At the moment I'm reading a YA book by a NZ writer, Penelope Todd. The book is "Watermark". It's a library book and I was interested to see that a reader before me has gone through the first couple of chapters (with a pencil) and underlined all the multi-syllable words such as traipsed and stupefied. I don't know whether the reader was doing it because she/he didn't understand them or because they were annoying?
It's a strange book in some ways, a story of a girl who has never taken any risks and then decides to go to the West Coast of New Zealand to stay in a hut at the invitation of two people she doesn't know. She is mostly on her own, apart from the two who come and go and another man who turns out to be ... but I don't want to spoil the "surprise".

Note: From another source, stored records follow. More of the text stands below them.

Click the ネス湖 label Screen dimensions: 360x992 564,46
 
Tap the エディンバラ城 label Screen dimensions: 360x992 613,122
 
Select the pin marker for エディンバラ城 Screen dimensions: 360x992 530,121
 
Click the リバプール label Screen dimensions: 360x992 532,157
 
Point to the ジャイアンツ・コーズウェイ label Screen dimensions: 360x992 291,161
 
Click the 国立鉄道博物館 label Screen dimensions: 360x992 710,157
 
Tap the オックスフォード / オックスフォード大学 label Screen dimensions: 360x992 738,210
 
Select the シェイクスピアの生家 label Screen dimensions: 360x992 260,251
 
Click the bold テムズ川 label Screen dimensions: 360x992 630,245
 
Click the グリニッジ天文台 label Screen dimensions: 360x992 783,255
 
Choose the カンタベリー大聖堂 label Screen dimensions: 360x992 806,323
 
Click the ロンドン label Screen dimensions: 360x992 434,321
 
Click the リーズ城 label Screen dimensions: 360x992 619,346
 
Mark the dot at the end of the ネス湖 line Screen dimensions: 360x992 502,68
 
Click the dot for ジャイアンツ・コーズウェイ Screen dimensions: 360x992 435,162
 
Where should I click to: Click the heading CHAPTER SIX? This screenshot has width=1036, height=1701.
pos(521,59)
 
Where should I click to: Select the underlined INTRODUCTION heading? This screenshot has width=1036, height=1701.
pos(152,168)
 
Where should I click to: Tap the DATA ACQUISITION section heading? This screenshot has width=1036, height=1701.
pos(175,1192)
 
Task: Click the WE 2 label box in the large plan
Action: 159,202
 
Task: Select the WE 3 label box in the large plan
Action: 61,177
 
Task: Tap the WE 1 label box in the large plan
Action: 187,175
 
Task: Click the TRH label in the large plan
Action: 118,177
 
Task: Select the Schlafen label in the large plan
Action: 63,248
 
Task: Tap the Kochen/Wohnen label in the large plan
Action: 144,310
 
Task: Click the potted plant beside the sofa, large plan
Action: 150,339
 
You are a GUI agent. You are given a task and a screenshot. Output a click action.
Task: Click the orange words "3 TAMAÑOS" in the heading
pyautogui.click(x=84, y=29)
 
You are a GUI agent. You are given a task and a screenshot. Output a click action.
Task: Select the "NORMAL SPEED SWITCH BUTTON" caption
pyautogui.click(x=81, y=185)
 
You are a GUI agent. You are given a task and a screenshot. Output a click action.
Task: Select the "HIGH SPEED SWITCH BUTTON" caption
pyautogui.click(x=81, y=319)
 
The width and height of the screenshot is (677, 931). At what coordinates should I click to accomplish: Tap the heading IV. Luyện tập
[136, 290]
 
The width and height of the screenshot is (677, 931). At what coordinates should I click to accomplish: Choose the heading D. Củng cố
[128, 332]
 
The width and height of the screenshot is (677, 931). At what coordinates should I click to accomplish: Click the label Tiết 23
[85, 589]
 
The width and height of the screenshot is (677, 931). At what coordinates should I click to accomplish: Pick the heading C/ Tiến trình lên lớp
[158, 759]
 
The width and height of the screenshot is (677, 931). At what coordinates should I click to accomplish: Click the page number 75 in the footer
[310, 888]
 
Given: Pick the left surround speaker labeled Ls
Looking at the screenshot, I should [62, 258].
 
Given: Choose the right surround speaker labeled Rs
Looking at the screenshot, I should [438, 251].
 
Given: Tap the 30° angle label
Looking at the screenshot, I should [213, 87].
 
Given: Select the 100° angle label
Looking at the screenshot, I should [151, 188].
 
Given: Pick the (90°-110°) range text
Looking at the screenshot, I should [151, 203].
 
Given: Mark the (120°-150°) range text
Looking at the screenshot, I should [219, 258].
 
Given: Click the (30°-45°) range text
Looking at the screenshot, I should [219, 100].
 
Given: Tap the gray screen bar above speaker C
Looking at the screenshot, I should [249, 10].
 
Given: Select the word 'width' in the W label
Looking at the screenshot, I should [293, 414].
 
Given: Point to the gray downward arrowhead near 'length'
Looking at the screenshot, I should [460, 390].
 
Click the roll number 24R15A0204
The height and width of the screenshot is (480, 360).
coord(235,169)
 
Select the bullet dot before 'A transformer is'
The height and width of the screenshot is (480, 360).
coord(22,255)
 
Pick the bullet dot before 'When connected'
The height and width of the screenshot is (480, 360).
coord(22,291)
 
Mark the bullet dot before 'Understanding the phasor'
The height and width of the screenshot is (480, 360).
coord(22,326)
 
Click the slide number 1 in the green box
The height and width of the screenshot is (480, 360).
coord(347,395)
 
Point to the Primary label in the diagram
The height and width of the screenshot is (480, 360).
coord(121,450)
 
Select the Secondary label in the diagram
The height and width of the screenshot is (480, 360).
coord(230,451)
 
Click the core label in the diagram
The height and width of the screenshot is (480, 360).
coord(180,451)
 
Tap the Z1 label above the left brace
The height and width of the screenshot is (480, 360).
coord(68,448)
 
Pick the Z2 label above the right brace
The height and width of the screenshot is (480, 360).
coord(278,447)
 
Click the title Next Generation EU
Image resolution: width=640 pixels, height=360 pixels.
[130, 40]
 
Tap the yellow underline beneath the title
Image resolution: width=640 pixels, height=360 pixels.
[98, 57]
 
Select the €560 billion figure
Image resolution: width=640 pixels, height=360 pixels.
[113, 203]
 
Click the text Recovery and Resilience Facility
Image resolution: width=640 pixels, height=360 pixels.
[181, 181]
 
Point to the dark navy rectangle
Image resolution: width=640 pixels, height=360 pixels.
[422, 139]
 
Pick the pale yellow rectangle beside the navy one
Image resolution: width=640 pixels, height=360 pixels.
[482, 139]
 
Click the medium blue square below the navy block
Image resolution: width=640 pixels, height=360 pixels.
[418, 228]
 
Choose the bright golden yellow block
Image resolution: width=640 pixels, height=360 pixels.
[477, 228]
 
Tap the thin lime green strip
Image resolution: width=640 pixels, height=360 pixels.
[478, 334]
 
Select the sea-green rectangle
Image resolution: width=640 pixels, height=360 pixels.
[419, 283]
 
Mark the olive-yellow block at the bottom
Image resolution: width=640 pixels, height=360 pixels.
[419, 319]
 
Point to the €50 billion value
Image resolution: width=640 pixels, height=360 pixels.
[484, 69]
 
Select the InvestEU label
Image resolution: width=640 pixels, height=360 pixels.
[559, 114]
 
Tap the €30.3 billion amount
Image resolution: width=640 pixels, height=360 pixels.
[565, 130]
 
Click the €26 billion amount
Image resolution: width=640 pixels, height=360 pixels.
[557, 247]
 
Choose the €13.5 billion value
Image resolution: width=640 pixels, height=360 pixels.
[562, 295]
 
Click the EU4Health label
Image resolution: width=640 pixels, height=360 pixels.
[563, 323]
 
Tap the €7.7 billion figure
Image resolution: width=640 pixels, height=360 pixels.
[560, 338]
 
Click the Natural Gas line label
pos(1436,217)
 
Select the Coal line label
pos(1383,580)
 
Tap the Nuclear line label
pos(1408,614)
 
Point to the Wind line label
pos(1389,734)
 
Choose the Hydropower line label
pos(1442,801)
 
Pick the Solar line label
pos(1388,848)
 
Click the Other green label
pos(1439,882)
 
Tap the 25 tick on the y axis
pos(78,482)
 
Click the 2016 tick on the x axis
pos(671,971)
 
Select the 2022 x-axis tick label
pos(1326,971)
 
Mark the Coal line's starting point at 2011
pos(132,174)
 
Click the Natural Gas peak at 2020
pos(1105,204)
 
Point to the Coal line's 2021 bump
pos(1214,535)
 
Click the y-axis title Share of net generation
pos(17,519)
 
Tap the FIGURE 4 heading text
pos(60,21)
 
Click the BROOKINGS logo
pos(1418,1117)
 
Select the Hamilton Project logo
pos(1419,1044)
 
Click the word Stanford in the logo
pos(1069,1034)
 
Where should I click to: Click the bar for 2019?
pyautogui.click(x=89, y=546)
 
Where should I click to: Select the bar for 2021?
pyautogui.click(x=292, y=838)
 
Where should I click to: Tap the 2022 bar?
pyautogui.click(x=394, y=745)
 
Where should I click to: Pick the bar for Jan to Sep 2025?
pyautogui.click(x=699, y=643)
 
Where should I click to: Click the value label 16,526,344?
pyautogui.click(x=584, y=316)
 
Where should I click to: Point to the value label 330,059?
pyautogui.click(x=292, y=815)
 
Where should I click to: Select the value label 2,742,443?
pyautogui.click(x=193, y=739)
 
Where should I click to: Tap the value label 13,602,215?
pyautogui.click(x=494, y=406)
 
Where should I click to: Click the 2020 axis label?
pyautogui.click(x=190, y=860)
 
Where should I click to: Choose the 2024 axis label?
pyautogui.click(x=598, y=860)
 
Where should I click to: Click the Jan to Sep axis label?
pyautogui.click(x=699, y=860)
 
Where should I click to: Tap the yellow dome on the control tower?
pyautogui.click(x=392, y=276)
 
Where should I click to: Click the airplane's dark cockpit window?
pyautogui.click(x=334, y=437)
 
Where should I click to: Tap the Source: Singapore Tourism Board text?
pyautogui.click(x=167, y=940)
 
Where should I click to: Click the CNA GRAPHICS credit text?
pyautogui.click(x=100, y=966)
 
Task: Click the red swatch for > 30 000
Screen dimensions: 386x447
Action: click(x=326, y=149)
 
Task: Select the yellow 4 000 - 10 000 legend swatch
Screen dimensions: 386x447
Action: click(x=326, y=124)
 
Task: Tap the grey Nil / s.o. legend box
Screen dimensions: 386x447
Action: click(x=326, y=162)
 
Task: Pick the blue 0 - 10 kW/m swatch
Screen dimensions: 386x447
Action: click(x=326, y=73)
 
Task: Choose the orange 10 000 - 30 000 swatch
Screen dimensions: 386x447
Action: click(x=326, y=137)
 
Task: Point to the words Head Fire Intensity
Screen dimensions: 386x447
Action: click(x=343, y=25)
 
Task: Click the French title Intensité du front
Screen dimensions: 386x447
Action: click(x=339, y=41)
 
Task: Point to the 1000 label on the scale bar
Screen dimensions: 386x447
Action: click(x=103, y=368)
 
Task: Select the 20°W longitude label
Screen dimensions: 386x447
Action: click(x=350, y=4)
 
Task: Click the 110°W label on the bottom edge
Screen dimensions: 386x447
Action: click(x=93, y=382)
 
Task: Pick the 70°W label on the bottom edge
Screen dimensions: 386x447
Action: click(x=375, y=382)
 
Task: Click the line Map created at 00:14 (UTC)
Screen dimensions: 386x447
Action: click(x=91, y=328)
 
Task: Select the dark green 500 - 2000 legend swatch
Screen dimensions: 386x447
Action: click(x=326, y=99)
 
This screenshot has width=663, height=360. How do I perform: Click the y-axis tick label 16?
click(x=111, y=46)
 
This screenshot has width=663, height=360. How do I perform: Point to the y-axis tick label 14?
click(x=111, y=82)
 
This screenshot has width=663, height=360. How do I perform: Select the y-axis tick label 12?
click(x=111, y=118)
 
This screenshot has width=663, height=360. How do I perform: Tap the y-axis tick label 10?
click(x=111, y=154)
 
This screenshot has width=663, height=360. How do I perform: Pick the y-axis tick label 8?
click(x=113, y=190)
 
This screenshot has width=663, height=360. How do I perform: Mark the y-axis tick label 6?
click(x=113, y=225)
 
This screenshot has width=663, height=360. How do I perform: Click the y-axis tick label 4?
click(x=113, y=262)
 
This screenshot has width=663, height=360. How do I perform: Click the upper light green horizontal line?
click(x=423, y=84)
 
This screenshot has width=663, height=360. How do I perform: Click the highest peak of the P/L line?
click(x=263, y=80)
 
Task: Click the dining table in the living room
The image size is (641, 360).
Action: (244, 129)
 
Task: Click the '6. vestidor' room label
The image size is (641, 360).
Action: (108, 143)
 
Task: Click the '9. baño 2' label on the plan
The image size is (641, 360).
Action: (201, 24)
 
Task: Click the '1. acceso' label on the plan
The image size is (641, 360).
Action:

After all the stuff I have been working on since the last SCBWI conference where my novel got ripped to shreds (oh thank you ms critiquer who put me off rewriting this novel for 2 years!! but I did learn a few things) - the emphasis was on character arc and plot arc. I am much more aware of these now, and I guess for me this is where this book falls down a bit. Rather than an arc, it feels to me like a series of dips. Maybe it's like the Gantos book - the initial premise didn't work for me. Just a bit too unbelievable. And so the rest of the book never quite makes it. A personal reaction. Others will probably disagree.
Character arc. Hmmm. I am 7500 words back into a new rewrite of that novel and already the arc rears its ugly head! Time to stop and regroup. I cannot write a 40,000 word version of a novel that struggled to get below 100,000 words. So I have to replot the first half and make it into two books. I know this but I had to start the new draft before I could fully get to grips with what was going to be necessary.
That's OK. I can do this.
Amazing how much of the original material I have forgotten. I wasn't going to use the old draft but even some of the minor characters have faded so will reread it and take what I need. And the language - all those great words (this is a historical novel).
Blogs are interesting. I look at other people's and wonder what we get out of it. Like an open diary?